As of this morning, I’ve turned the line edits for The Pursuit of Tamsen Littlejohn in to my editors at WaterBrook Multnomah. And how does an author celebrate the completion of this important editing step? This one hurries off to PicMonkey and creates a new graphic.

I’ll have a little time before the manuscript comes back to me in the form of copy edits. So… what does an author do next? She gets back to work.

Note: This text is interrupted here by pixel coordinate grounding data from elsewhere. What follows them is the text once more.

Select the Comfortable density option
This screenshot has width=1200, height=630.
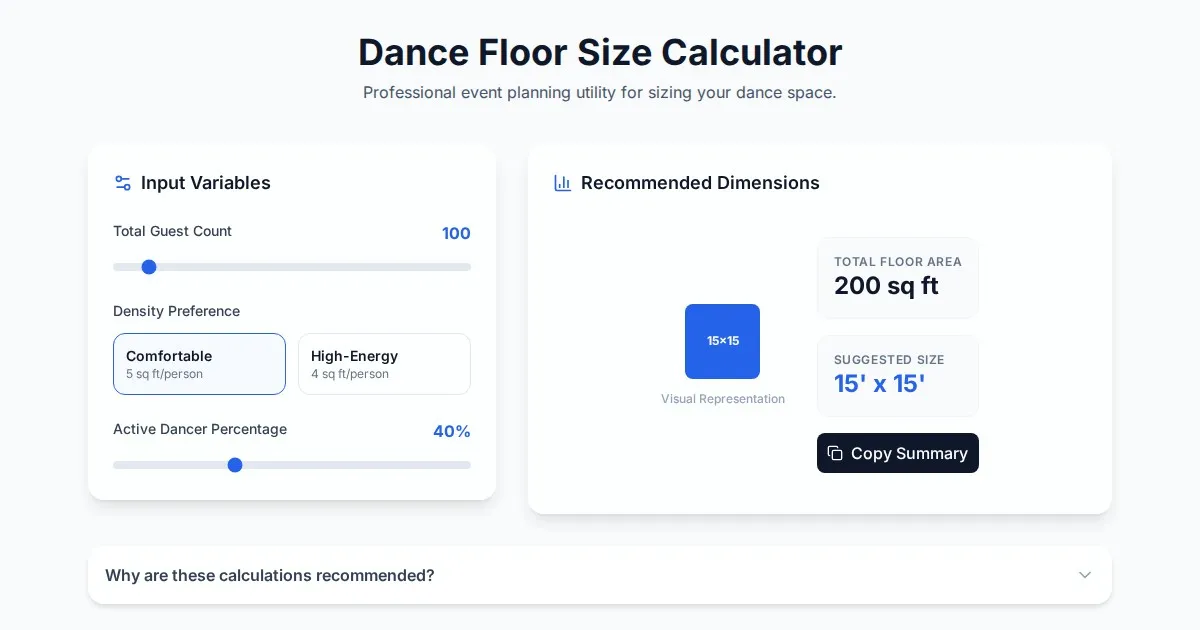tap(199, 364)
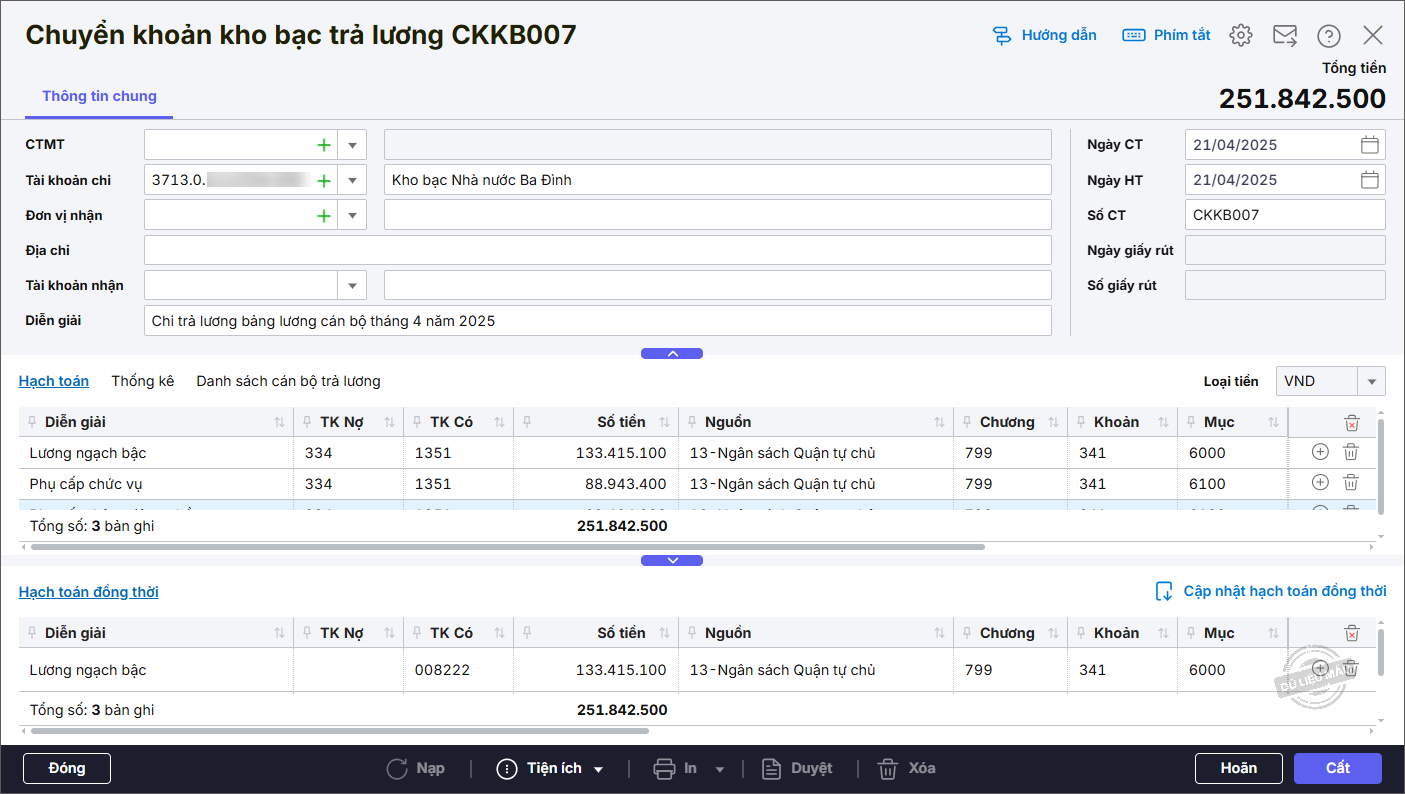Viewport: 1405px width, 794px height.
Task: Click Cập nhật hạch toán đồng thời
Action: coord(1271,592)
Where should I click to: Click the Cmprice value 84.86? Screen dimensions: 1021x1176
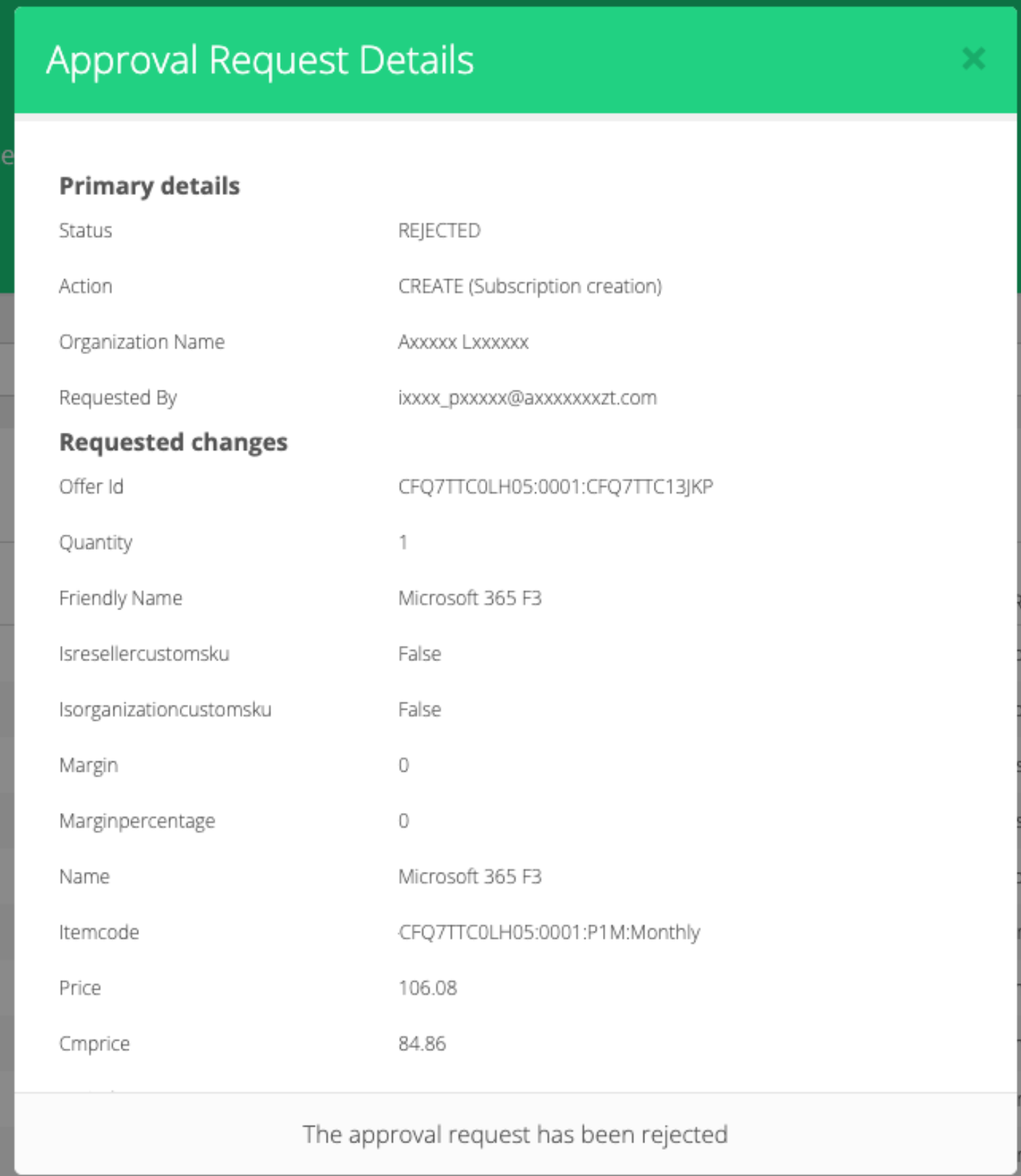(422, 1044)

I’ve had a novel in progress, hardly begun really and no where near thoroughly researched, waiting patiently for me to get back to it. I’m about six chapters in, having spent the first few months of this year working on it. It’s not contracted, and I’m not prepared to say much about it yet, except that it’s set in both Scotland and North Carolina, in the late 1740s. It’s requiring a lot of research, since this is an earlier time period than I’ve yet written. Though having set two novels (one of them The Pursuit of Tamsen Littlejohn) in 18th century North Carolina, I’m more familiar with that state/colony’s history than I am with any other, save perhaps New York.

In the comments recently I was asked to share about my my drafting and researching process (thanks for asking Caroline!). This seems like a good time to do that, since I’m in the midst of drafting and researching (and the early writing) with this present WIP. So I’ll be working on a blog post about that and hope to have it posted in the not too (terribly) distant future.